Long-term follow-up of the Danish Study to Assess the Efficacy of ICDs in Patients with Non-ischemic Systolic Heart Failure on Mortality (DANISH)
Circulation Dec 15, 2021
Yafasova A, Butt JH, Elming MB, et al. - In a median follow-up of 9.5 years among participants from DANISH, no overall survival benefit was obtained with ICD (implantable cardioverter-defibrillator) implantation in patients with non-ischemic systolic heart failure. In patients ≤70 years, a lower incidence of all-cause mortality, cardiovascular death, and sudden cardiovascular death was observed in relation to ICD implantation.
In DANISH [Danish Study to Assess the Efficacy of ICDs in Patients with Non-ischemic Systolic Heart Failure on Mortality], there was no overall survival benefit of primary-prevention ICD implantation in patients with non-ischemic systolic heart failure over a median follow-up of 5.6 years, although a beneficial impact on all-cause death was seen in patients ≤70 years.

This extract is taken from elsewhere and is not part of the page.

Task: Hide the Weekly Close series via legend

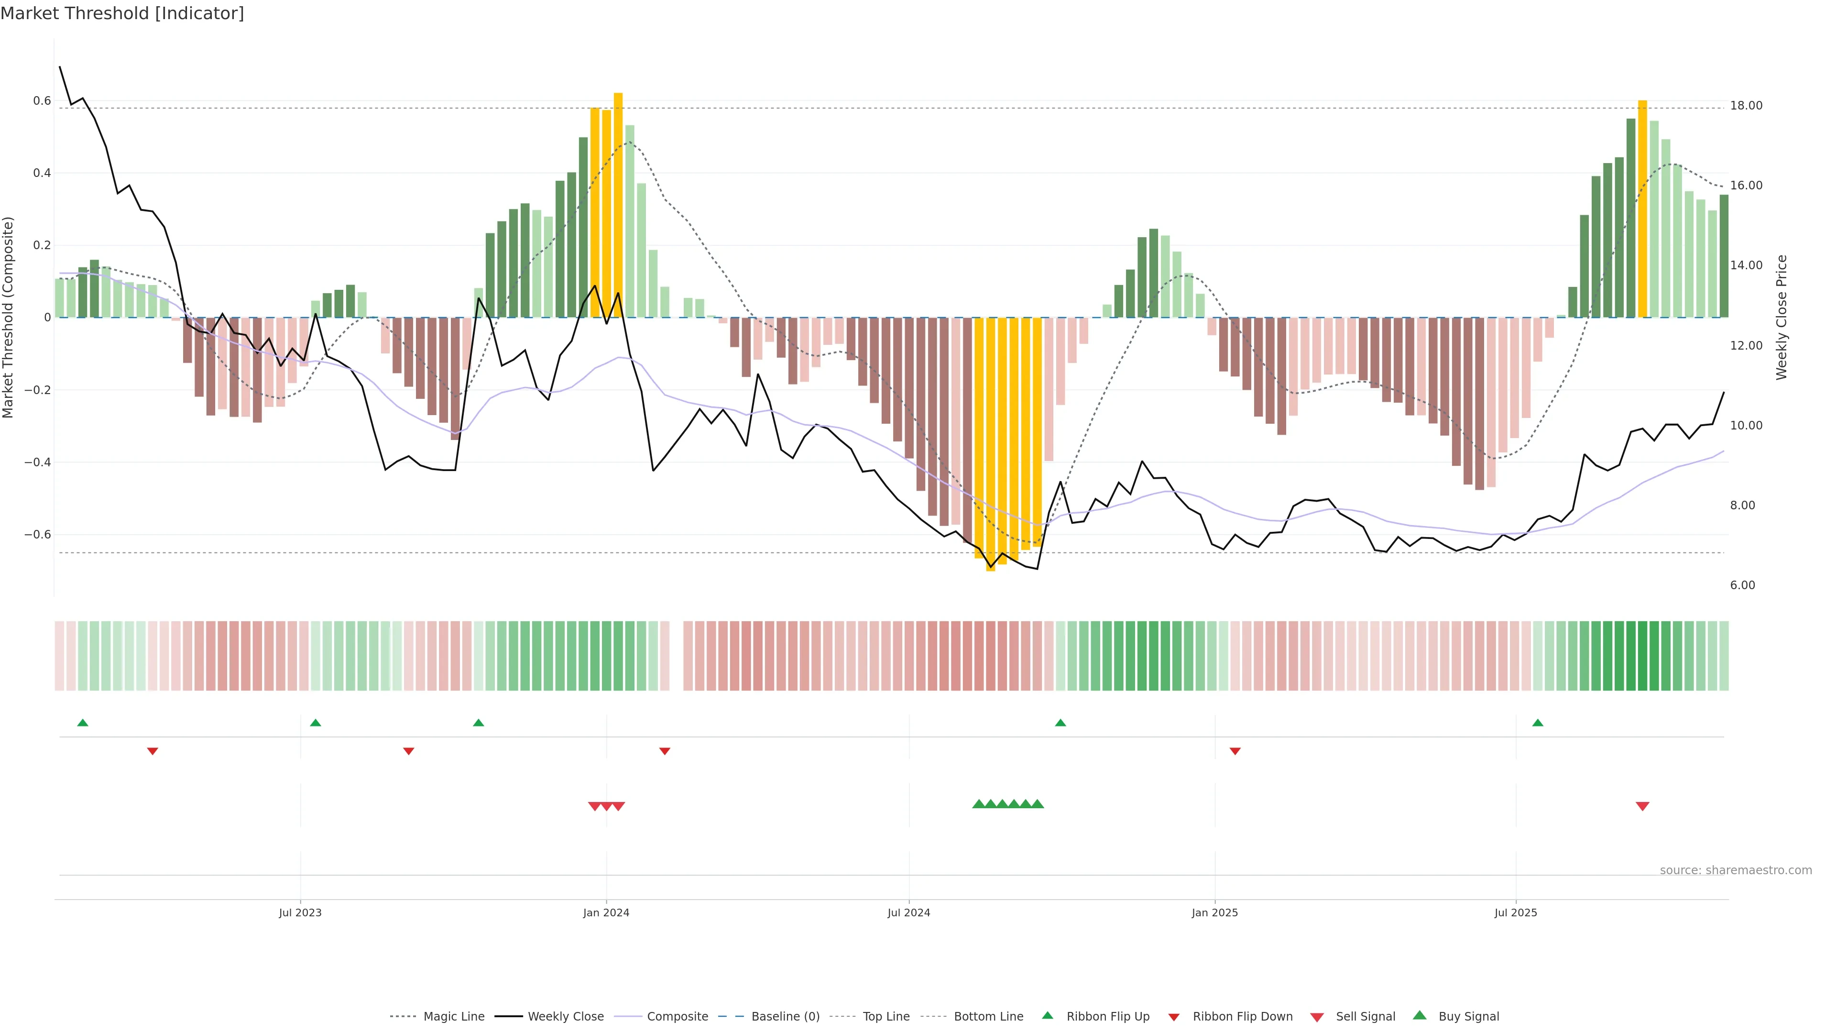Action: pos(565,1017)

This report describes an additional four years of follow-up data from DANISH.
ICD group did not have significantly lower all-cause death (HR 0.89) vs the control group.
Lower all-cause mortality in the ICD group vs the control group (30% vs 36%; HR 0.78) was found in patients ≤70 years (n=829), whereas no significant difference in all-cause death was found between the ICD and control group in patients >70 years (n=287) (54% vs 57%; HR 0.92).
Similar trends were noted in cardiovascular death (overall, 26% vs 29%, HR 0.87; ≤70 years, 22% vs 28%, HR 0.75; >70 years, 36% vs 35%, HR 0.97).
In the ICD group, a significantly lower incidence of sudden cardiovascular death was observed in the overall population (6% vs 10%; HR 0.60) and in patients ≤70 years (5% vs 11%; HR 0.42), but not in patients >70 years (10% vs 7%; HR 1.34).